◆ Supplied data ◆
━━━━━━━━━━
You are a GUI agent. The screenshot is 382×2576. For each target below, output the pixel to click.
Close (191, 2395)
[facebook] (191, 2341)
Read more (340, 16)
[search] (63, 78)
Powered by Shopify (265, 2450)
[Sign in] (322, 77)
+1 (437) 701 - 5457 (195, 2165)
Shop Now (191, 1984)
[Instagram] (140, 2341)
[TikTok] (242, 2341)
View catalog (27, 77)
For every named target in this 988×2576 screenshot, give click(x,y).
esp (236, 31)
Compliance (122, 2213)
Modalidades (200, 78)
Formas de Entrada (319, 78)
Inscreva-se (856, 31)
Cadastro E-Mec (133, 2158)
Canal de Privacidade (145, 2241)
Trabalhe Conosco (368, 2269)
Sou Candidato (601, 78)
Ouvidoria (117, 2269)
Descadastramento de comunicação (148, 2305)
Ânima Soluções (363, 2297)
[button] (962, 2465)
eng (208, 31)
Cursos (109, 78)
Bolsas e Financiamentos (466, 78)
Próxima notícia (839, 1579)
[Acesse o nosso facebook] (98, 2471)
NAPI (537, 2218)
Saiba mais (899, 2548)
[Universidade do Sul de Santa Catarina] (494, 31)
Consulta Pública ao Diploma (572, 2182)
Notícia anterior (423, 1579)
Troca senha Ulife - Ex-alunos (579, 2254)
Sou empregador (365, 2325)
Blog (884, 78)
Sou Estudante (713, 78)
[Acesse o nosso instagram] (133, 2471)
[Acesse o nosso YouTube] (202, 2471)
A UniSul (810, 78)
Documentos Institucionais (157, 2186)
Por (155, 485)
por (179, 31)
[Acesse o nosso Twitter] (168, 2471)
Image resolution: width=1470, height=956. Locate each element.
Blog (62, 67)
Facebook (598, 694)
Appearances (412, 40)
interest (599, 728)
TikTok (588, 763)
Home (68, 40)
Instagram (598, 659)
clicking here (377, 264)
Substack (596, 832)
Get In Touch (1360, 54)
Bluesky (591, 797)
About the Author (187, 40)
━━━━━━━━━━
◆ Exercise aim ◆
Write down, word for word, the lines above from the one containing "Ouvidoria (117, 2269)" through the one containing "Instagram (598, 659)", both ends included.

◆ Reply to the exercise ◆
Ouvidoria (117, 2269)
Descadastramento de comunicação (148, 2305)
Ânima Soluções (363, 2297)
[button] (962, 2465)
eng (208, 31)
Cursos (109, 78)
Bolsas e Financiamentos (466, 78)
Próxima notícia (839, 1579)
[Acesse o nosso facebook] (98, 2471)
NAPI (537, 2218)
Saiba mais (899, 2548)
[Universidade do Sul de Santa Catarina] (494, 31)
Consulta Pública ao Diploma (572, 2182)
Notícia anterior (423, 1579)
Troca senha Ulife - Ex-alunos (579, 2254)
Sou empregador (365, 2325)
Blog (884, 78)
Sou Estudante (713, 78)
[Acesse o nosso instagram] (133, 2471)
[Acesse o nosso YouTube] (202, 2471)
A UniSul (810, 78)
Documentos Institucionais (157, 2186)
Por (155, 485)
por (179, 31)
[Acesse o nosso Twitter] (168, 2471)
Image resolution: width=1470, height=956. Locate each element.
Blog (62, 67)
Facebook (598, 694)
Appearances (412, 40)
interest (599, 728)
TikTok (588, 763)
Home (68, 40)
Instagram (598, 659)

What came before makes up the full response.